八幡鉄町教会

聖書のお話(説教)

「罪人を招き、悔い改めさせるため」 2016年4月24日の礼拝

2017年03月31日 | 2016年度
エゼキエル書18章21~32節(日本聖書協会「新共同訳」)

  悪人であっても、もし犯したすべての過ちから離れて、わたしの掟をことごとく守り、正義と恵みの業を行うなら、必ず生きる。死ぬことはない。彼の行ったすべての背きは思い起こされることなく、行った正義のゆえに生きる。わたしは悪人の死を喜ぶだろうか、と主なる神は言われる。彼がその道から立ち帰ることによって、生きることを喜ばないだろうか。しかし、正しい人でも、その正しさから離れて不正を行い、悪人がするようなすべての忌まわしい事を行うなら、彼は生きることができようか。彼の行ったすべての正義は思い起こされることなく、彼の背信の行為と犯した過ちのゆえに彼は死ぬ。
  それなのにお前たちは、『主の道は正しくない』と言う。聞け、イスラエルの家よ。わたしの道が正しくないのか。正しくないのは、お前たちの道ではないのか。正しい人がその正しさから離れて不正を行い、そのゆえに死ぬなら、それは彼が行った不正のゆえに死ぬのである。しかし、悪人が自分の行った悪から離れて正義と恵みの業を行うなら、彼は自分の命を救うことができる。彼は悔い改めて、自分の行ったすべての背きから離れたのだから、必ず生きる。死ぬことはない。それなのにイスラエルの家は、『主の道は正しくない』と言う。イスラエルの家よ、わたしの道が正しくないのか。正しくないのは、お前たちの道ではないのか。
  それゆえ、イスラエルの家よ。わたしはお前たちひとりひとりをその道に従って裁く、と主なる神は言われる。悔い改めて、お前たちのすべての背きから立ち帰れ。罪がお前たちをつまずかせないようにせよ。お前たちが犯したあらゆる背きを投げ捨てて、新しい心と新しい霊を造り出せ。イスラエルの家よ、どうしてお前たちは死んでよいだろうか。わたしはだれの死をも喜ばない。お前たちは立ち帰って、生きよ」と主なる神は言われる。

マタイによる福音書9章9~13節(日本聖書協会「新共同訳」)

  イエスはそこをたち、通りがかりに、マタイという人が収税所に座っているのを見かけて、「わたしに従いなさい」と言われた。彼は立ち上がってイエスに従った。イエスがその家で食事をしておられたときのことである。徴税人や罪人も大勢やって来て、イエスや弟子たちと同席していた。
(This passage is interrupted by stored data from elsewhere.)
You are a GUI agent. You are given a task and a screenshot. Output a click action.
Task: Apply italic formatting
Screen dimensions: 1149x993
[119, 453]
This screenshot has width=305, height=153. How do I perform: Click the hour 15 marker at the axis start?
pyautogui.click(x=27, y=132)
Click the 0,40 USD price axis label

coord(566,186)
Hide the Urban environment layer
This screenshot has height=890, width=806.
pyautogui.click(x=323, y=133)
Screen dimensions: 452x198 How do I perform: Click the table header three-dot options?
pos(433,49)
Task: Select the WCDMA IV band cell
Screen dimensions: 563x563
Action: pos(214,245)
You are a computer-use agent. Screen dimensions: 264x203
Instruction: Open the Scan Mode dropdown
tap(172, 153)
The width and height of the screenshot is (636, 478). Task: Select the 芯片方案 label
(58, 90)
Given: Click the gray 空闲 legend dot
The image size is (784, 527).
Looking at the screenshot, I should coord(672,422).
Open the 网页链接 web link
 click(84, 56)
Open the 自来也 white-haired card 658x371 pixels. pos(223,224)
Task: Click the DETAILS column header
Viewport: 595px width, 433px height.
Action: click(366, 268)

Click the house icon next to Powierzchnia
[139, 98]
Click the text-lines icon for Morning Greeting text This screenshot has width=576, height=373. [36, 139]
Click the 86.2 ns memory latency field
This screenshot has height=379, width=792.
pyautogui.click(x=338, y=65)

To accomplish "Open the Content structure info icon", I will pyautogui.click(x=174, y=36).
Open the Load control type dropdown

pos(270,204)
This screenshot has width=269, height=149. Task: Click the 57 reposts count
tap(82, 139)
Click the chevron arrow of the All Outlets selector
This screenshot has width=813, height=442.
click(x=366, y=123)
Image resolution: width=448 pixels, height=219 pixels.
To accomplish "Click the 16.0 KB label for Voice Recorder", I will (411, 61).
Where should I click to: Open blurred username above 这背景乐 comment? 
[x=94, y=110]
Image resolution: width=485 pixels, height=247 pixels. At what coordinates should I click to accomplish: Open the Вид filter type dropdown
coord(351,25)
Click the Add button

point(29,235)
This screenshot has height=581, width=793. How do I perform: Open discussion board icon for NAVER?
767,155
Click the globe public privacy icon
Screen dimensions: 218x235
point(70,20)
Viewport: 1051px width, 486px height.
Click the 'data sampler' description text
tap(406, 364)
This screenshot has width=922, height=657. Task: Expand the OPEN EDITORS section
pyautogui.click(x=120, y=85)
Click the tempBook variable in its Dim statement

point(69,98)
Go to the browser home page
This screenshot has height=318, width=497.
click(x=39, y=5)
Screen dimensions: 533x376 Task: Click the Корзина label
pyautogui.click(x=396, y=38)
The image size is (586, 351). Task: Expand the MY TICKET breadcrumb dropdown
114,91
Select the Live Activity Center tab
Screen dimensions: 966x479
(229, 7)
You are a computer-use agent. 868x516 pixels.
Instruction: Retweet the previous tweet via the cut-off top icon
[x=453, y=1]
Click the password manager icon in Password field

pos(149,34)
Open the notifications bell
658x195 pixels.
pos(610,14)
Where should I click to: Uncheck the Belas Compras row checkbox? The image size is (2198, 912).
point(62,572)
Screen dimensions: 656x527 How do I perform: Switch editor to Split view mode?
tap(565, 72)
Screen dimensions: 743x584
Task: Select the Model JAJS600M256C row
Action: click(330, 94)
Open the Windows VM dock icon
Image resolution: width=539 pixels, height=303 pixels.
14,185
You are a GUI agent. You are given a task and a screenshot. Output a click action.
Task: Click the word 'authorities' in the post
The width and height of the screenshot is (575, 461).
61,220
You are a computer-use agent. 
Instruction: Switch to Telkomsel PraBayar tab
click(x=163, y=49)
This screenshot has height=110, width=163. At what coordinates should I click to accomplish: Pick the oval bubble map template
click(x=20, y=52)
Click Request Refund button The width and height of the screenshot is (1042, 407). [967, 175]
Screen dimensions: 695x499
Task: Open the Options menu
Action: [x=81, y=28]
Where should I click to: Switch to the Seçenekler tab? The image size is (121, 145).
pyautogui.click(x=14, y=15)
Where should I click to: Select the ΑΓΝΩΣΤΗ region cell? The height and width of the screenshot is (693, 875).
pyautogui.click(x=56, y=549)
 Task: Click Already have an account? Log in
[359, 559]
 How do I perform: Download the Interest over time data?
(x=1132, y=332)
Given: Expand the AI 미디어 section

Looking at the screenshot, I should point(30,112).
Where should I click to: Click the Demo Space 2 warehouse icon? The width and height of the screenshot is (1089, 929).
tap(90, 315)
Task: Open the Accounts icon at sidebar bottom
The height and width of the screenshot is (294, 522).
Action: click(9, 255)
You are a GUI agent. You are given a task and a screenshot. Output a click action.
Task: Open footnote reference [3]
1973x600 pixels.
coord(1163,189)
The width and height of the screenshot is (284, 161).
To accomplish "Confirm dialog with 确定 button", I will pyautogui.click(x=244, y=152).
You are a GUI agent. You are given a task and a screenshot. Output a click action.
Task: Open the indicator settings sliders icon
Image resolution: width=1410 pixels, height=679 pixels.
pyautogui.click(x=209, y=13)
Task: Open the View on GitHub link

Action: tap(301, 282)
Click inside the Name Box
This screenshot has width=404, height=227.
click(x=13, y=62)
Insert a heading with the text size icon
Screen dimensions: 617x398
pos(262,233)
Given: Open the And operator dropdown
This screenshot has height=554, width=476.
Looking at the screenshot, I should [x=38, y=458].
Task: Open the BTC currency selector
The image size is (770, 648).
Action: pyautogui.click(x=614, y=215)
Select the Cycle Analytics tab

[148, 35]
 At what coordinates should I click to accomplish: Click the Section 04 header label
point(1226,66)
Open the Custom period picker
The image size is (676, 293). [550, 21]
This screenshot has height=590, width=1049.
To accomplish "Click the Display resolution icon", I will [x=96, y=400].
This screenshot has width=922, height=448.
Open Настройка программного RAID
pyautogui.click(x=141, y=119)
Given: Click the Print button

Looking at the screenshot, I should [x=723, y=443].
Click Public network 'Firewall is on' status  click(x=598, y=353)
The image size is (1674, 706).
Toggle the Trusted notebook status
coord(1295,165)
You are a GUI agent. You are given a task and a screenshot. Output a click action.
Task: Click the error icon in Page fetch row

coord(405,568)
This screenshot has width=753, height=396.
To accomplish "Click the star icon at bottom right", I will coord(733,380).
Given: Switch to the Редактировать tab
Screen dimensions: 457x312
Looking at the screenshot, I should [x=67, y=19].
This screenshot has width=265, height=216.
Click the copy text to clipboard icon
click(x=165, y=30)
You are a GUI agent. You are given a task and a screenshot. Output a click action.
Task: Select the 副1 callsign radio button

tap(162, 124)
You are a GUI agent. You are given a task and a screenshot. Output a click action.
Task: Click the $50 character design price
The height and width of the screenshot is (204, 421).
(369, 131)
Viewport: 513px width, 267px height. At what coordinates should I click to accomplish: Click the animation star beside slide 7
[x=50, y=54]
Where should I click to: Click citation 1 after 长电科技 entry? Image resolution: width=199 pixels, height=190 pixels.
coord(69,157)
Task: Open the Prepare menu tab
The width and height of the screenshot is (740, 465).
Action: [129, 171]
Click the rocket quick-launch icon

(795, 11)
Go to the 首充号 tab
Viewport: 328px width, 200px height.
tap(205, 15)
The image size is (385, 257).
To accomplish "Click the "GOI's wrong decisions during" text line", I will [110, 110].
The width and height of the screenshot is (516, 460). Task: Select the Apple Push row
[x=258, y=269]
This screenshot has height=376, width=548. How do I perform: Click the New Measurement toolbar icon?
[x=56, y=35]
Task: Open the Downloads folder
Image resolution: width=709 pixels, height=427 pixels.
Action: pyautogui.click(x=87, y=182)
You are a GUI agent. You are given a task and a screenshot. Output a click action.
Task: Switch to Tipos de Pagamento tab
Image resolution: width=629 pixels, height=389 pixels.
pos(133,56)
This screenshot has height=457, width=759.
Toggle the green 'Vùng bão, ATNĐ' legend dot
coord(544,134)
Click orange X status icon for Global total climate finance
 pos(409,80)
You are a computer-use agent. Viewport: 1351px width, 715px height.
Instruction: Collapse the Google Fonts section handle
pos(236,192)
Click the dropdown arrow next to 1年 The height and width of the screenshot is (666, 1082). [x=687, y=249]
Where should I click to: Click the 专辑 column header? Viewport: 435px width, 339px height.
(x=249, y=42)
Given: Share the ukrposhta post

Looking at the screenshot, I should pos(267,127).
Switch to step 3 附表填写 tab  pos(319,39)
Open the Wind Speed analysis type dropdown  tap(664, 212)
ファリサイ派の人々はこれを見て、弟子たちに、「なぜ、あなたたちの先生は徴税人や罪人と一緒に食事をするのか」と言った。イエスはこれを聞いて言われた。「医者を必要とするのは、丈夫な人ではなく病人である。『わたしが求めるのは憐れみであって、いけにえではない』とはどういう意味か、行って学びなさい。わたしが来たのは、正しい人を招くためではなく、罪人を招くためである。」


  マタイ福音書9章9~13節は、徴税人マタイを弟子にする話です。マタイ福音書4章の4人の漁師を弟子にした記述に、主題もその話の展開も似ています。しかし、徴税人マタイが主イエスの弟子になったことよりも、その後の出来事が話の中心と見るべきでしょう。マタイが弟子になった後、主イエスが多くの徴税人や罪人と一緒に食事をし、それをめぐってファリサイ派の人々との間に起こった言葉のやりとりがあります。マタイが弟子になったという記述は、その後に起こった出来事を語るための導入部分なのです。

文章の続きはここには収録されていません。